Chesley, the son of Isaac and Frances Herbert, was born on June 10, 1832
in the Newberry District.  He prepared for college at Cokesbury Conference
Scholl and graduated from South Carolina College in 1855 and the following
January married Elizabeth S. Goggans.  In 1860 he was the magistrate of
Newberry.  
	
Herbert enlisted as a lieutenant in Company C, 3rd South Carolina on the
day after Fort Sumter surrendered.  He was promoted to captain on July 1,
1862 as result of the loss of the previous captain that day in the Battle of
Malvern Hill. A year later he received a flesh wound in the left knee during
the second day of fighting at Gettysburg.  The Yankees captured him, but
somehow he escaped or was recaptured.   After a brief stay in a Richmond
hospital, Herbert was furloughed for sixty days.  The records do not
indicate when he returned, but he was present on New Year's Day of 1864.  

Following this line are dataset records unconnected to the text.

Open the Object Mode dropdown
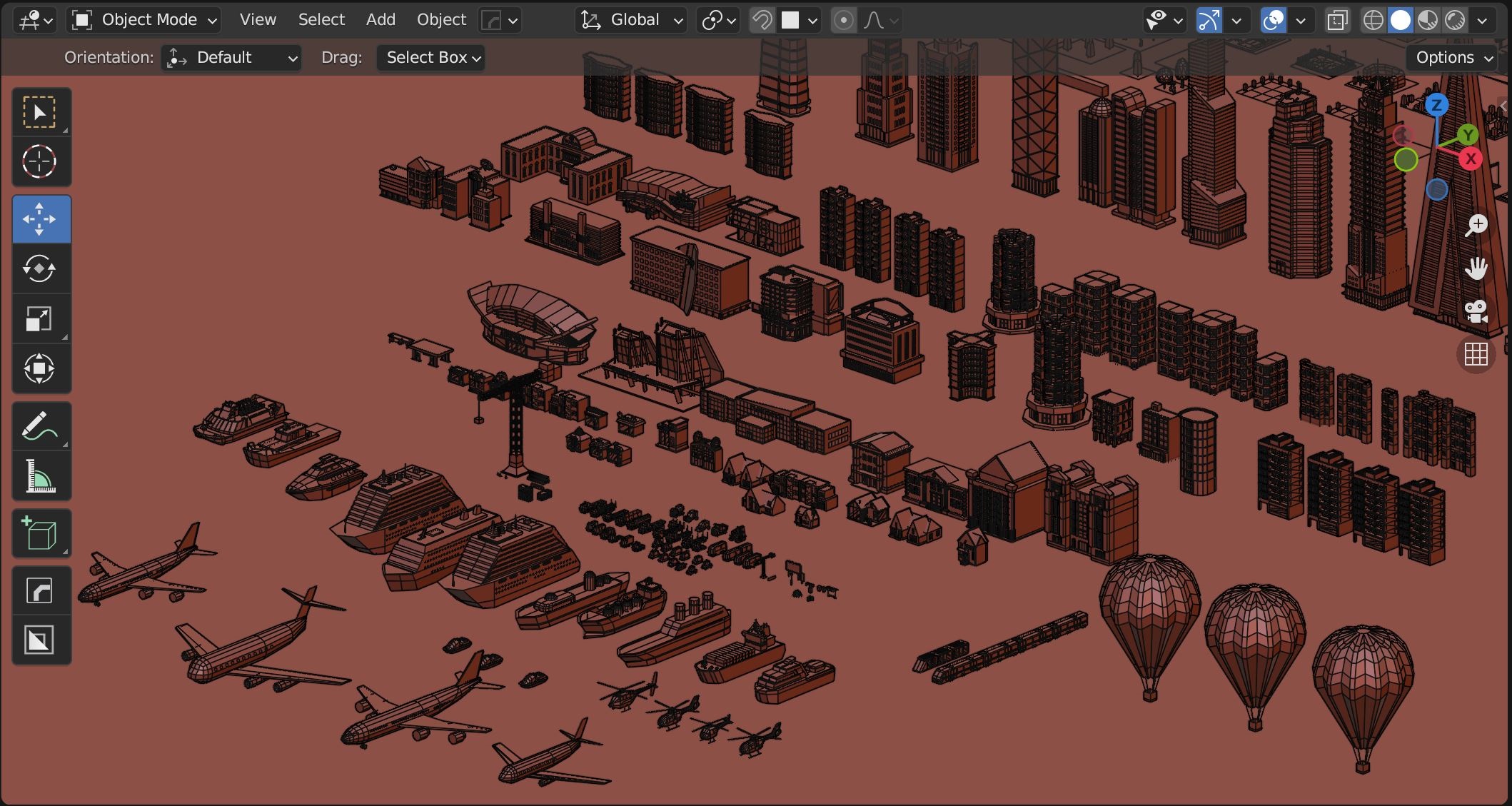 [143, 20]

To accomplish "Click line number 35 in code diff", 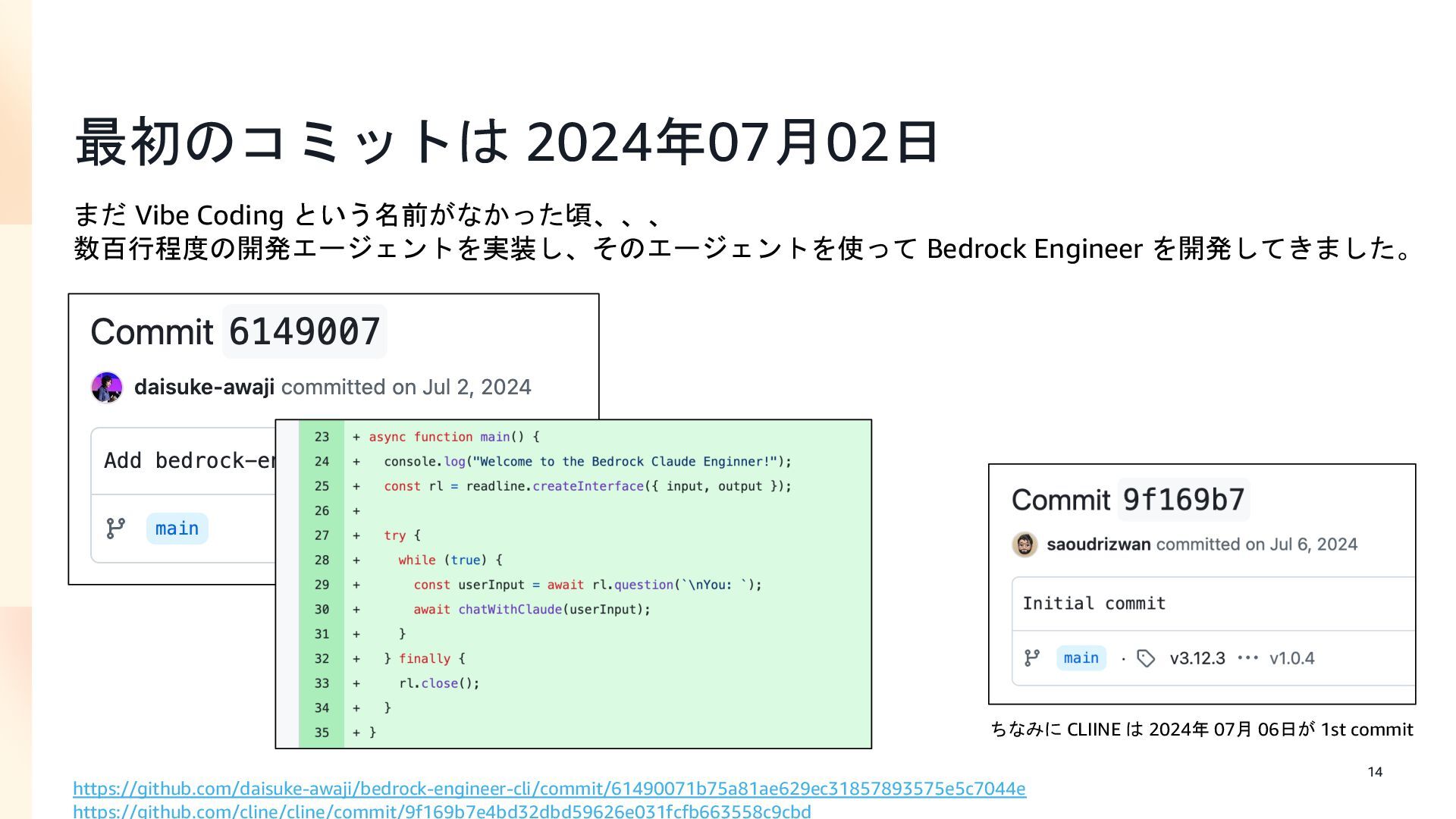I will [x=322, y=733].
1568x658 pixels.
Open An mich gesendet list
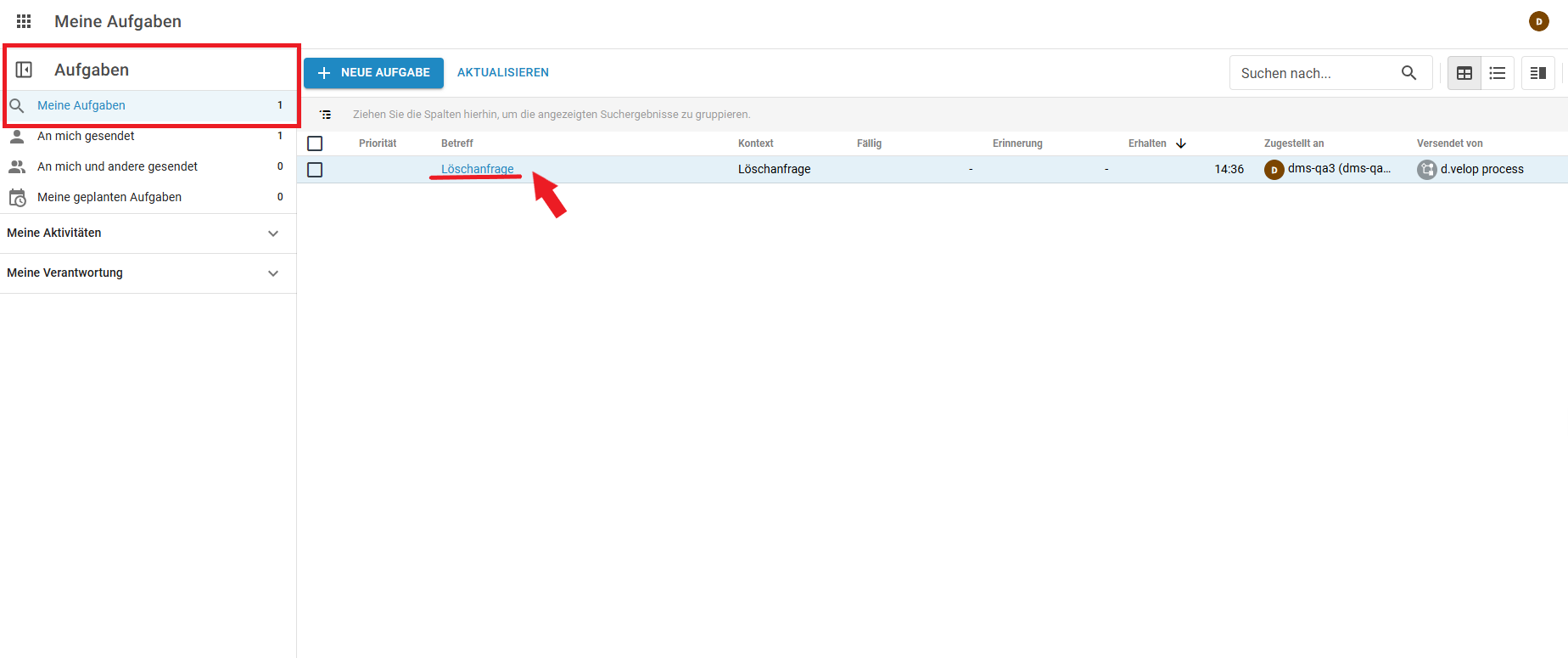(x=86, y=136)
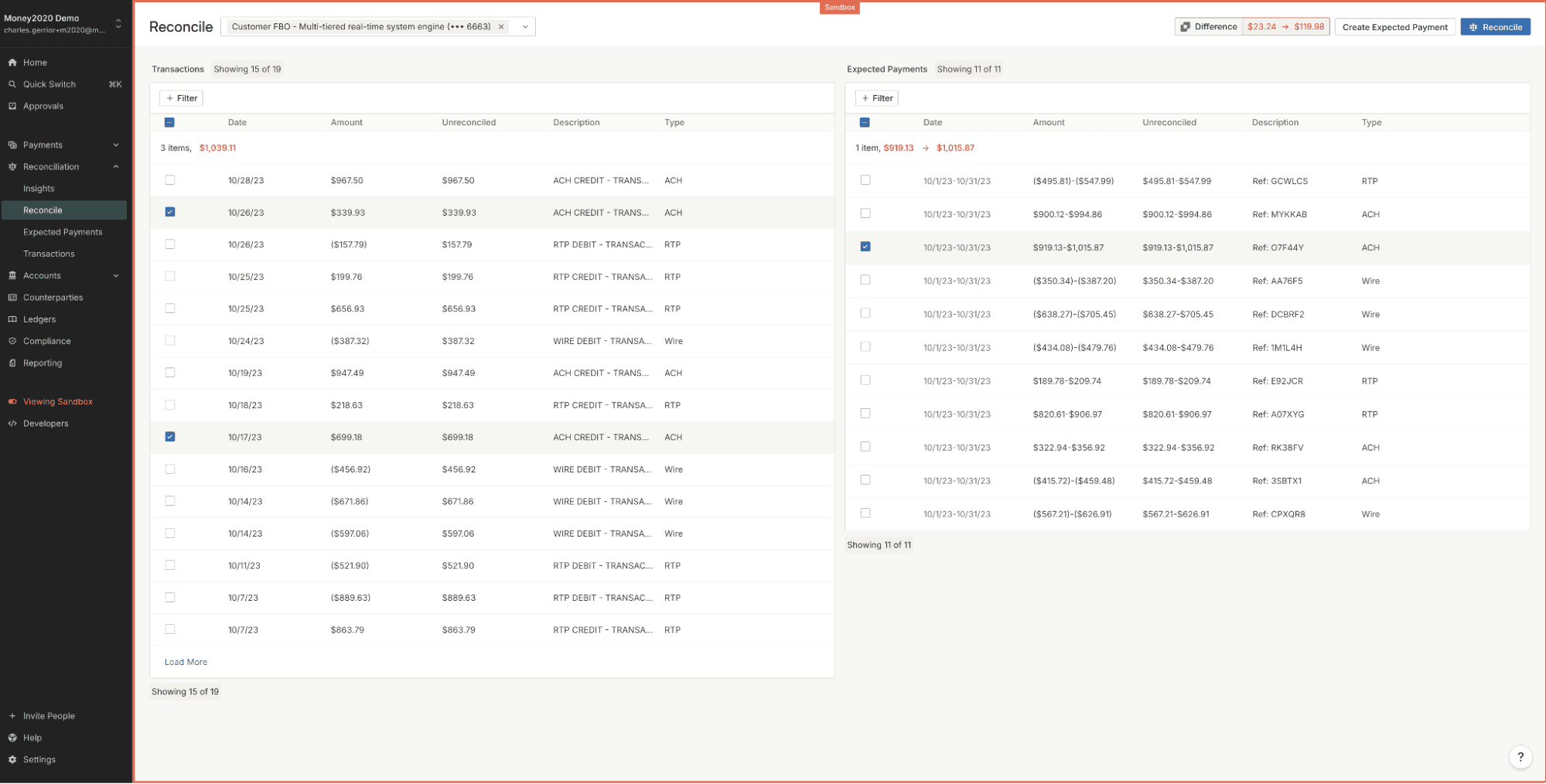Click the Quick Switch search icon
The image size is (1546, 784).
pos(12,84)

On May 6, 1864, he was again severely wounded in the left knee at The
Wilderness.  This time he had a longer hospital stay before being furloughed
for sixty days on America's Independence Day.  The injury disabled him for
life and he was finally discharged on February 24, 1865.  

On March 8, 1866, a black man stole his horse.  Herbert apparently jumped
on another horse and chased the thief for some distance.  After catching
him, they started back.  While stopping to rest and share some bread, the
robber picked up a heavy stick and hit Herbert on the head.  Crippled by his
Civil War injuries, Herbert was unable to effectively fight back.  The man
then drew Herbert's pistol and shot him in the head.  His body was buried in
the New Chapel Methodist Church Cemetery in Newberry.  The black man was
captured, recaptured after escaping from jail, tried and hanged.